I agree that the concept is ridiculous enough to be funny in a sketch or improv scene, under any number of different scenarios you've shared with, and thus established with, your audience (e.g., the guy is an unorthodox OB-GYN; or the woman is demanding it as some part of S&M play; or she is an alien robo-zombie whose entire body is made of impenetrable steel machinery, other than her one still-humanly-vulnerable Achillean part). Or this would even be funny, on some level, if you knew that the guy was, I don't know, Sean Penn or Russell Crowe, and the woman was a freelance photographer, because you'd have the added information and context of celebrity privilege vs. the intrusiveness of the paparazzi. But random person punching random person in the crotch? There's no cleverness, no insight, no game. We might as well be watching videos of people slipping on a banana peel. In any case, I think you agree, to some extent, since you point out that the video was "the same 30 seconds of silent, black and white footage replayed over the span of 2 minutes."
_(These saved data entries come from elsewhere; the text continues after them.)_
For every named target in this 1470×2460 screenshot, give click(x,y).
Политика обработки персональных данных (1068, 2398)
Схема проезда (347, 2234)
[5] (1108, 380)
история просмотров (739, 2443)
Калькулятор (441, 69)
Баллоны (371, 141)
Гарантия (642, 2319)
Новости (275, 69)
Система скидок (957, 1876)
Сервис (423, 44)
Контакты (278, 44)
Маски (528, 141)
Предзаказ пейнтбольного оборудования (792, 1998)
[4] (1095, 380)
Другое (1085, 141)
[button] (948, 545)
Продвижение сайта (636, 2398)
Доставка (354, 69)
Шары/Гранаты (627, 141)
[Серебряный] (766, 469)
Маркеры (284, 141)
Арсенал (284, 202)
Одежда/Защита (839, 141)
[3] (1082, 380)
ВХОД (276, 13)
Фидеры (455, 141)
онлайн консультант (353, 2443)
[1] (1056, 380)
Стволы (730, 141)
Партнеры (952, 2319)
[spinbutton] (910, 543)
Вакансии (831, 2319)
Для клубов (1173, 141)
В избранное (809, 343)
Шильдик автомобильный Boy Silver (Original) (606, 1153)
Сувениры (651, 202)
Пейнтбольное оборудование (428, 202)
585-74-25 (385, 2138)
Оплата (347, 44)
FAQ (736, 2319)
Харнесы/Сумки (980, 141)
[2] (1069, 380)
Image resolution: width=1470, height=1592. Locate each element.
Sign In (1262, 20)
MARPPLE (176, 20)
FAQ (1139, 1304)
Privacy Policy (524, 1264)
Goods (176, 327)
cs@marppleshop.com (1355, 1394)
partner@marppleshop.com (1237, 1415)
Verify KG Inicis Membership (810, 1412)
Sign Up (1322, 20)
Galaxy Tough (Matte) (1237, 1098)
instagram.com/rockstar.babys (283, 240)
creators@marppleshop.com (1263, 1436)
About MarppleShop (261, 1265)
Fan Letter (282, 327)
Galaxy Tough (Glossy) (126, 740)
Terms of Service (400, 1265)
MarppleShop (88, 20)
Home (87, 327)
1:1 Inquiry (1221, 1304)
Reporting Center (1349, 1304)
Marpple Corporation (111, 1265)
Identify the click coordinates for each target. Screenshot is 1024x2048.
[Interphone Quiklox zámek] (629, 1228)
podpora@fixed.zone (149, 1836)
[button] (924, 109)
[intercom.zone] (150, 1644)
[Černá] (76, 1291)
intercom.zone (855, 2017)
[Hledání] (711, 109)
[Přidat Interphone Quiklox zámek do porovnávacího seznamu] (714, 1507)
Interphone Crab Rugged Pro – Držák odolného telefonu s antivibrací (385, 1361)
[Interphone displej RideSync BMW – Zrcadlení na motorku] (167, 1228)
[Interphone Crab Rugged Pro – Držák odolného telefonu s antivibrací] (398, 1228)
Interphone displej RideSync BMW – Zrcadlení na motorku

Second, I don't think we can ignore the social dimensions of something; that often has a TON to do with why something is funny. I don't know if on paper this makes me less committed to the idea of "gender equality," but when presented with the premise "man hits woman," there's a whole lot of cultural baggage and information that gets conjured up with that (e.g. domestic violence/ingrained machismo), all of which points generally toward that being a particularly undesirable, and wrong, thing. Now I'm not saying that therefore the premise "man hits woman" should never appear in comedy; rather, I'm suggesting that, in order for it to work, that additional information as to the cultural meaning of that interaction should be used and can provide the context for a very funny scene. In other words, we can't really ignore that something like "man hits woman" is taboo (and for good reasons, I'll editorialize), and we should be aware of that in approaching how to use that to get to the funny. The premise "woman hits man," on the other hand, has a different cultural meaning; one that, I would submit, already has a built-in irony -- given the association we have, however unfortunately for gender equality, that it is typically the other way around.